La donna era rimasta vittima di un incidente a bordo di una Ferrari
(en.co.) Centinaia di persone hanno partecipato ieri a Carugo al funerale di Patrizia Lucia Ariano, la donna morta in un tragico incidente il 27 aprile a bordo di una Ferrari.
La chiesa si è presto riempita, alcune persone si sono sedute per terra, altre sono rimaste in piedi, in fondo alla navata. E quando le campane sono risuonate, tutti si sono alzati in piedi rendendo palpabile il dolore. Non un battito di ciglia, nemmeno un respiro. «Patrizia significa “padre di Dio” – ha detto don

Ugo Proserpio – ecco il senso più profondo di questo nome. Vuol dire esserGli vicino, stare a stretto contatto con Lui, essere capaci di istaurare un legame particolare, essere protetti. Sono sicuro che Patrizia senta l’affetto di tutti voi, che sappia cosa state provando, è qui con noi». I familiari, i parenti e gli amici di Patrizia sono sembrati smarriti.

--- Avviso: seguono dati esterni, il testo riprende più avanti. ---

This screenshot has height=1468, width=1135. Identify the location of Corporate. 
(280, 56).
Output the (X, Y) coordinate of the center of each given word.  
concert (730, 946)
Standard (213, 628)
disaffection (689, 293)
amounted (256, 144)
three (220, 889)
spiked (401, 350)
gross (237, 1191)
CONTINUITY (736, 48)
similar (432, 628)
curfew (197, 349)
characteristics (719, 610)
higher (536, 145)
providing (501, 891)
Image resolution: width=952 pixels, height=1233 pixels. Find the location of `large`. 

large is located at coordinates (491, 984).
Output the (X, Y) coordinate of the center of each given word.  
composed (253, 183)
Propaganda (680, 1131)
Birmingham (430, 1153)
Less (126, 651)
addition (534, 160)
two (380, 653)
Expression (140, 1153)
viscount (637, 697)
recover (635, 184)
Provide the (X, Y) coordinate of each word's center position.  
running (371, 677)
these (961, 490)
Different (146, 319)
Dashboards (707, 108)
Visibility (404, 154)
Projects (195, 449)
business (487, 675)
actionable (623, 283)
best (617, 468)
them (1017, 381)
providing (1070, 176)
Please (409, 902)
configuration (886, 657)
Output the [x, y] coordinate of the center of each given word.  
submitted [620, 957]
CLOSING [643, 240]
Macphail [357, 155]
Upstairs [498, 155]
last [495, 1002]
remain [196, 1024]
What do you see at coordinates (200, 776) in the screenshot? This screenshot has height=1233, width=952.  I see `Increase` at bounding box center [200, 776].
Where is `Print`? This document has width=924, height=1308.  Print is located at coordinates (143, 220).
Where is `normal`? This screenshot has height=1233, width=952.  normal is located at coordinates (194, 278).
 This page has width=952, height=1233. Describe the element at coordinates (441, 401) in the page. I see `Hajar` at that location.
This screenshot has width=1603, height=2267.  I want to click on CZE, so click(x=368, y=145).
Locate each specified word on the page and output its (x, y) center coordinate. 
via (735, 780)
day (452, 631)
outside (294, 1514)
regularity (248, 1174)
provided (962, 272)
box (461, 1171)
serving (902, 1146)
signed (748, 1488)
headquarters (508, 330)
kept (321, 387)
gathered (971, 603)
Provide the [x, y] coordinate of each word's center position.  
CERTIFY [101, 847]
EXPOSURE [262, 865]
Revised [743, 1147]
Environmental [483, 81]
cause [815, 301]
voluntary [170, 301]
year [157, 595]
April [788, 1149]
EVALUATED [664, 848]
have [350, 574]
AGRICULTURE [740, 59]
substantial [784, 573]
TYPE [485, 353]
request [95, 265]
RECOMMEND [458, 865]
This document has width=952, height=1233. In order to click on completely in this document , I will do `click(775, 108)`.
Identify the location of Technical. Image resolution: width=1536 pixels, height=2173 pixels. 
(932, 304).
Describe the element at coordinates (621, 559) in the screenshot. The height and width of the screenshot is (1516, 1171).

Difficile trovare risposte alle loro domande.
«Una delle questioni più frequenti che l’uomo si pone è quale sia il senso della vita – ha detto don Ugo Proserpio – ed è difficile trovare una risposta quando ci troviamo di fronte a queste tragedie, ma bisogna trovare il coraggio di reagire, andare avanti ed essere più forti di prima».
Parole che hanno tagliato il silenzio come lame. “Facile a dirsi”, ha mormorato qualcuno.
«C’è un momento, nella nostra esistenza, in cui Dio ci richiama a Lui – ha aggiunto don Proserpio – ed è in quell’occasione che scopriamo il vero senso della vita, nel ricongiungimento con Lui».
Una cerimonia composta, senza rumore, senza applausi come spesso si usa nel momento in cui il feretro lascia l’altare, nessun grido, ma soltanto un lungo, straziante silenzio. Impossibile non accorgersi dell’immenso rispetto nutrito verso la vittima, tutti sono parsi increduli, come se stessero vivendo un brutto sogno.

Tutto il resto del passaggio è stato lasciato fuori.